• AIM OF THE EXERCISE:
Please return only the lines from the one with "The image size is (1449, 877)." through the final line of the data, unchanged, with pictures omitted.

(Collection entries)
━━━━━━

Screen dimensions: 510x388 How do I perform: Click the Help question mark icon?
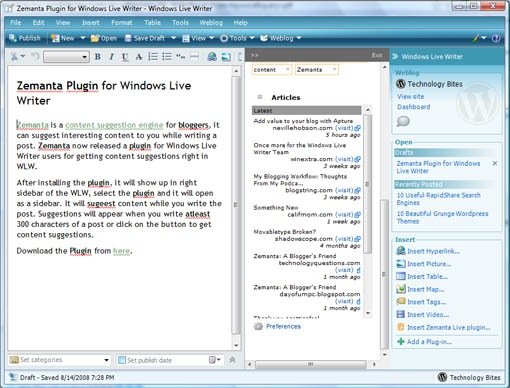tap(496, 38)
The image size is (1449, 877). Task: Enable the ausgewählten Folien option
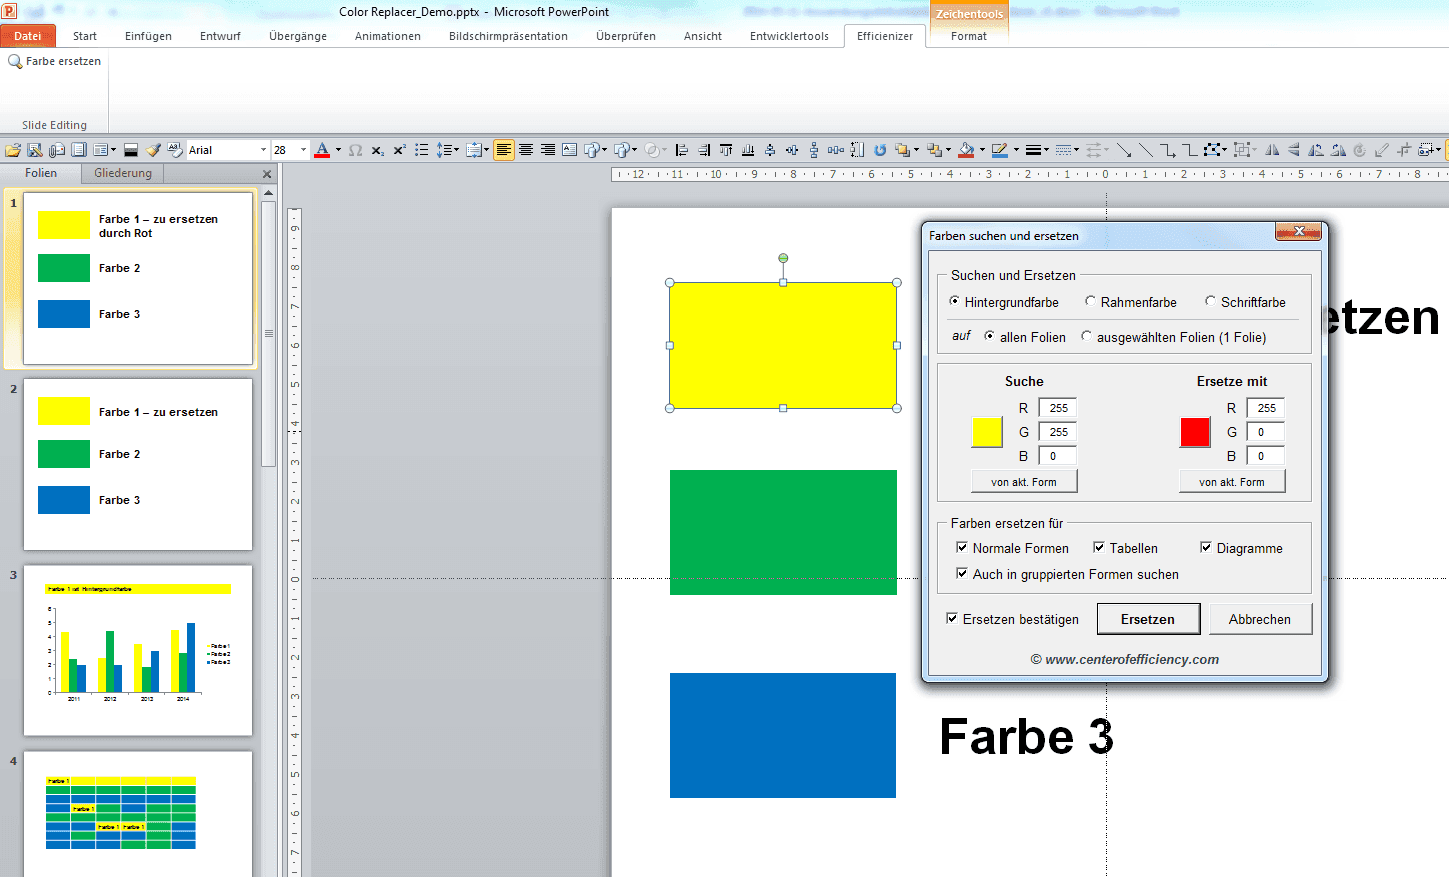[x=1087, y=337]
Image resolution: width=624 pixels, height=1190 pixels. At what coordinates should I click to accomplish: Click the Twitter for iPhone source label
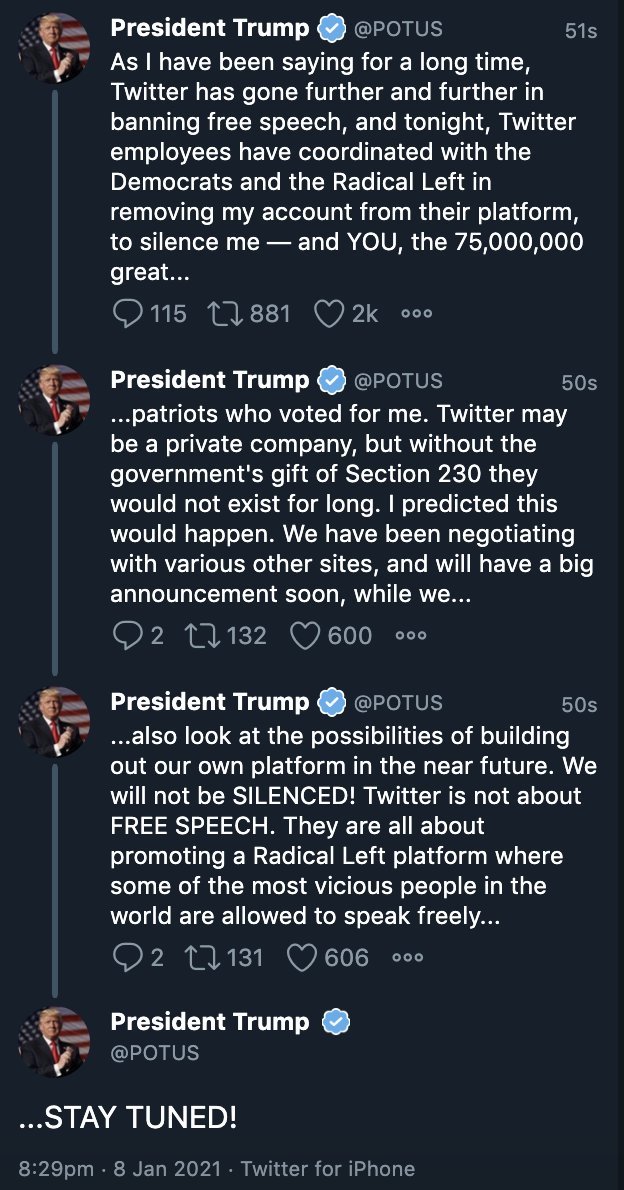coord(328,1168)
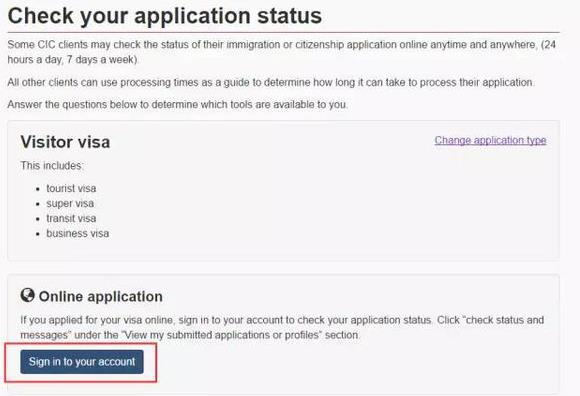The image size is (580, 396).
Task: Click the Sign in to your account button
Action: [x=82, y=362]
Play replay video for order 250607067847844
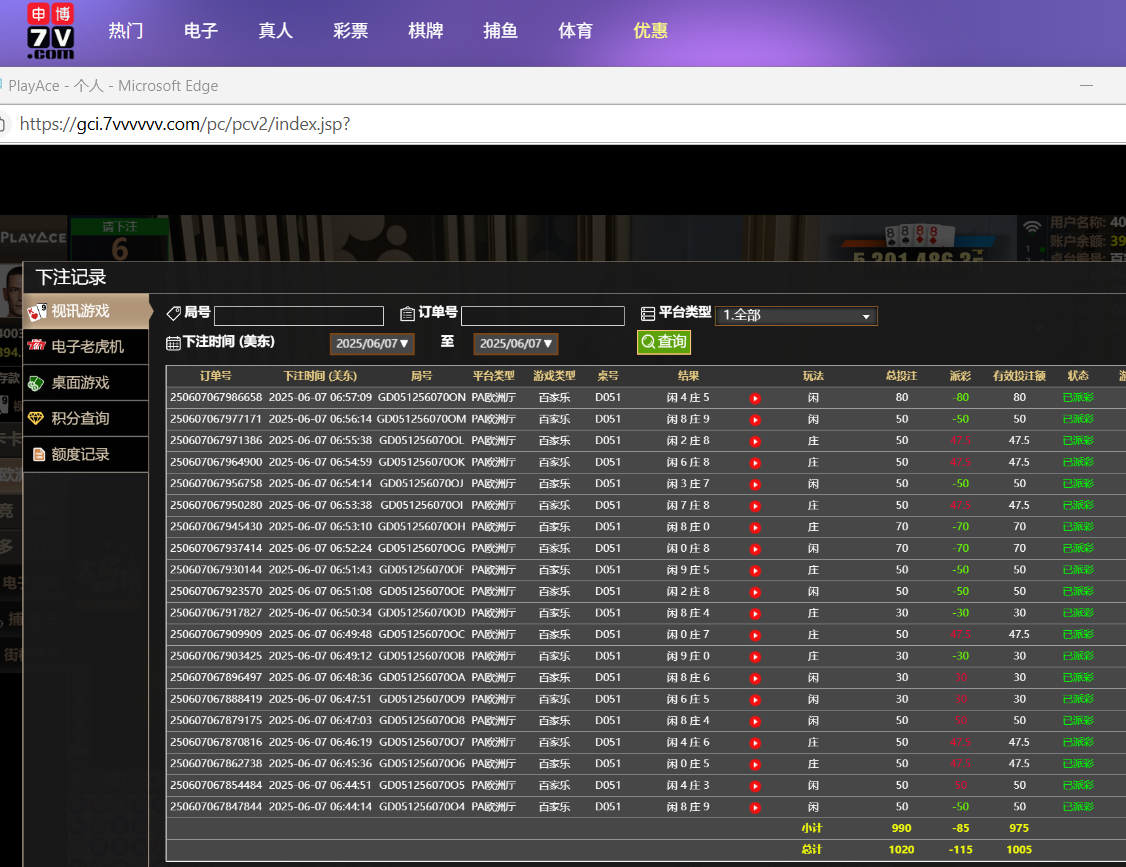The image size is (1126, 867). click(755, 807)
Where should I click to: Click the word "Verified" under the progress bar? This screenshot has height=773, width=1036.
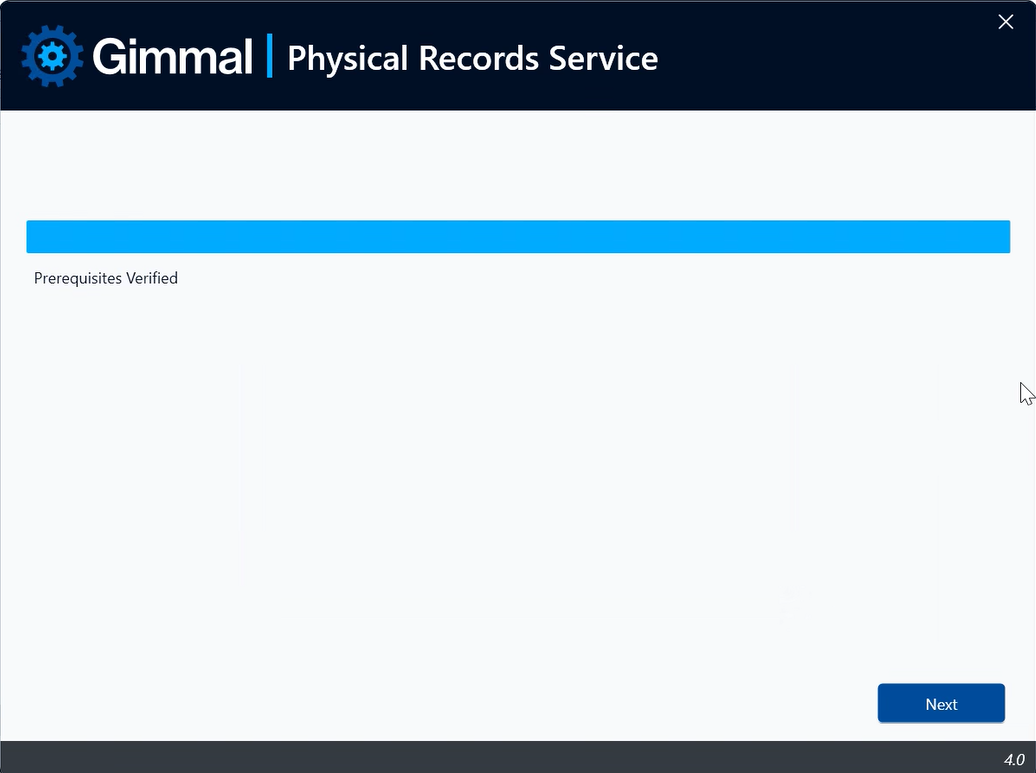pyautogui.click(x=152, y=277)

━━━━━━

• OUTPUT FOR THIS EXERCISE:
The image size is (1449, 877). Task: Enable the ausgewählten Folien option
[x=1087, y=337]
Image resolution: width=624 pixels, height=1190 pixels. At what coordinates should I click to accomplish: Click the Twitter for iPhone source label
coord(328,1168)
The image size is (580, 396).
Task: Click the Sign in to your account button
Action: [x=82, y=362]
Play replay video for order 250607067847844
The image size is (1126, 867). click(755, 807)
Where should I click to: Click the word "Verified" under the progress bar? This screenshot has height=773, width=1036.
pyautogui.click(x=152, y=277)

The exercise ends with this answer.